Che tale accertamento non risulta adeguatamente censurato dalla attuale ricorrente. Che, quanto alla mancata ammissione dei capitoli di prova, la ricorrente non censura quanto accertato al riguardo dalla sentenza impugnata, e cioè la genericità dei capitoli stessi. A ciò va aggiunto che Poste non trascrive interamente i capitoli di prova richiesti nè in quale atto processuale, quando ed in qual modo essi sarebbero stati sottoposti al giudice del gravame (cfr. Cass. ord. 16.3.12 n. 4220; Cass. 9.4.13 n. 8569).

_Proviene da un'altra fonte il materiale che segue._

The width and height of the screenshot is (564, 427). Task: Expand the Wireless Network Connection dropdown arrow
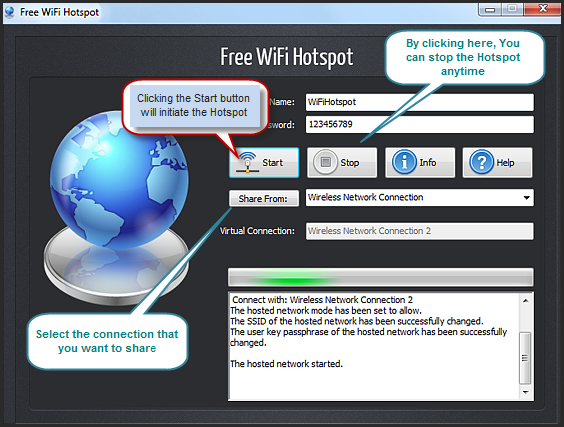pyautogui.click(x=527, y=197)
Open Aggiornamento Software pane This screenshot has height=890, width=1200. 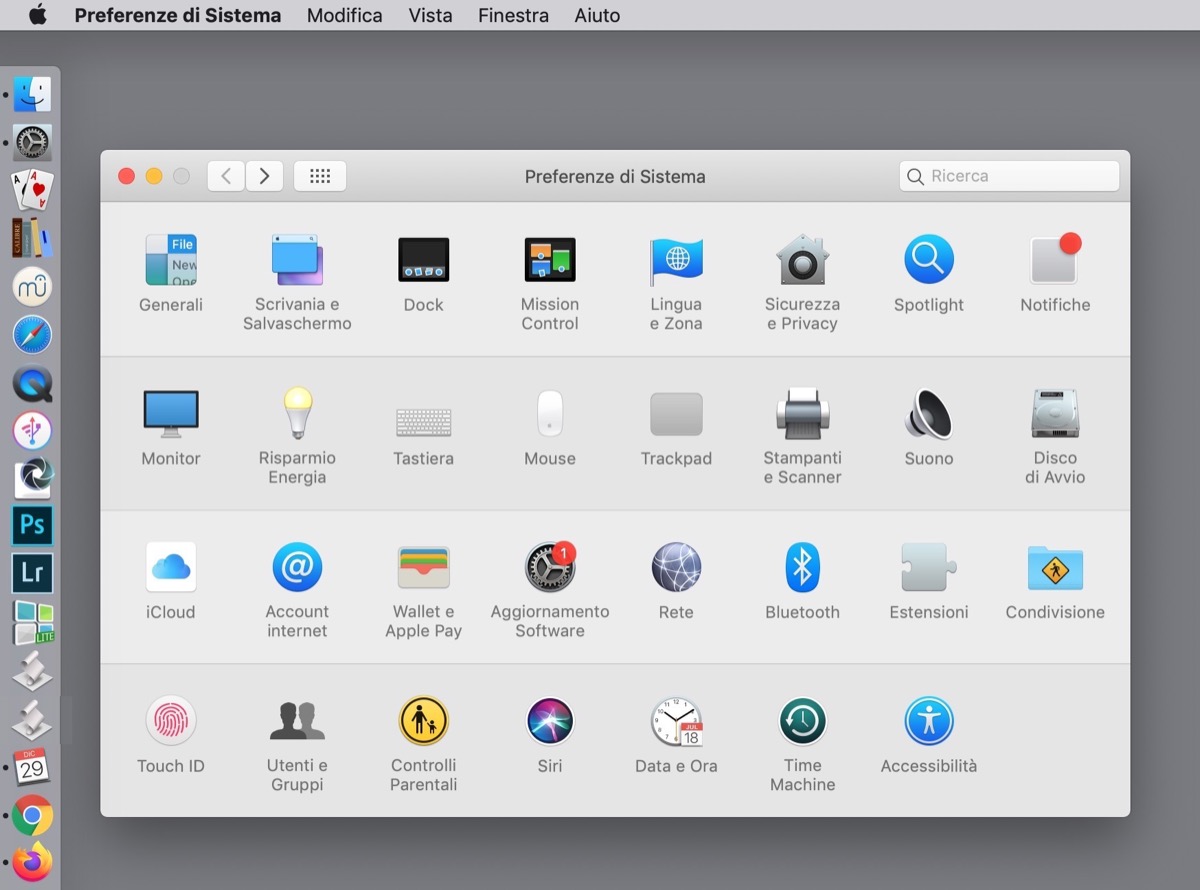(x=549, y=568)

Che risultando illegittimo il contratto a termine in questione, deve osservarsi, quanto alle conseguenze patrimoniali derivanti da tale illegittimità, che le S.U. di questa Corte, con sentenza n. 21691/2016, hanno enunciato il seguente principio di diritto: l’art. 360, n. 3, deve essere interpretato nel senso che la violazione di norme di diritto può concernere anche disposizioni emanate dopo la pubblicazione della sentenza impugnata, qualora siano applicabili al rapporto dedotto in giudizio perchè dotate di efficacia retroattiva; in tal caso è ammissibile il ricorso per cassazione per violazione di legge sopravvenuta, salvo l’eventuale formarsi di giudicato interno; ne discende che, non essendosi nella specie formato alcun giudicato sul punto, la questione delle conseguenze economiche derivanti dall’accertata nullità del termine apposto ai contratti di lavoro stipulati dalla società Poste deve essere risolto alla luce dello ius superveniens, applicabile anche ai giudizi in corso, costituito dalla L. n. 183 del 2010, art. 32, comma 5, alla luce dei parametri ivi previsti.

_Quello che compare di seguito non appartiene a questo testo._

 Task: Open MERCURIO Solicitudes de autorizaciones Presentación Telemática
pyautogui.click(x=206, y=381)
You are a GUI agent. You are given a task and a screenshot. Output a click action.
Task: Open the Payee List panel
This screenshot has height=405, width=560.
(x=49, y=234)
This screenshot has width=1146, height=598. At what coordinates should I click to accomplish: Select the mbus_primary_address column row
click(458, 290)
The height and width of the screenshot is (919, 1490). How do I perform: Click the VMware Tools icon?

Che la sentenza impugnata deve dunque sul punto cassarsi, con rinvio ad altro giudice, in dispositivo indicato, ai fini della determinazione in concreto dell’indennità spettante al lavoratore, per il periodo compreso tra la scadenza del termine e la pronuncia del provvedimento che ha ordinato la ricostituzione del rapporto (cfr. Cass. n. 14461/15), con interessi e rivalutazione da calcolarsi dalla data della sentenza dichiarativa dell’illegittimità del termine (Cass. n. 3062/16), oltre che per la regolamentazione delle spese di lite, ivi comprese quelle del presente giudizio di legittimità.

PQM

 

La Corte accoglie il motivo di ricorso, inerente l’applicazione della L. n. 183 del 2010, art. 32 e rigetta i restanti; cassa la sentenza impugnata in relazione al motivo accolto e rinvia, anche per le spese, alla Corte d’appello di Roma in diversa composizione.

Così deciso in Roma, nell’Adunanza camerale, il 8 marzo 2017.